From hearing a heartbeat of a baby in distress becoming just a flutter which eventually dies away as the foetus gives up is not something anyone has to live with.
Her grief and helplessness at the situation prevailing in most of the public hospitals resonates with many. Her candidness in sharing the horrors not only experienced by the patients, but the doctors themselves who are faced with the difficult task of indirectly choosing who gets to live and who doesn’t touched many people.
But Mashumba’s plea was quite simple really; can the powers that be provide the medicine consistently and replace worn out equipment? She, along with her colleagues, have knocked on “a thousand doors” written many lists, but her output is “stillbirths and disabled babies”.
Elective lists are not being done until they become an emergency, often too late.
“No one is listening; there is no urgency,” she says.
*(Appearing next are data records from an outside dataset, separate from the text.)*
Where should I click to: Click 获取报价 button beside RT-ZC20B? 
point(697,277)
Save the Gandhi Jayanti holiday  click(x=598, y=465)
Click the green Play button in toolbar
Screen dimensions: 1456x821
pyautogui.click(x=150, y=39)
Her words aptly describe why the situation has deteriorated to such pitiable levels, with no plausible solution.
Over the years, the rot in public hospitals, which unfortunately cater for the bulk of the populace who cannot afford private care, has been ignored and remain underfunded.
The once tolerant senior doctors who remained behind ensuring the hospitals remain functional during industrial actions by the junior staff, have had enough and this week protested against the lack of political will to correct the situation.
This is a sure failure on the part of the government, which is supposed to ensure that its people get access to quality healthcare when they need it.
There is so much compromised service delivery that hospitals have now become death traps.
What is infuriating is that the issues raised are not new at all, they have been raised countless times, but like Mashumba alluded to, are falling on deaf ears.
Health minister Obadiah Moyo, a former chief executive of a hospital, should understand exactly what these brave men and women go through every day, turning away patients who go home only to die.
The hospital is a place of healing and hope, but the opposite is the case now. Before more lives are lost needlessly, there is now an urgent call for action and not just meetings and debates.
False promises of medicines having been procured when the national drugs warehouse is empty are cruel and are a sad reminder of the failures of President Emmerson Mnagagwa’s Second Republic.
Clearly, hospitals need financing and the government should stop looking to donors to bail them out, but carefully consider innovative ways of securing domestic funding.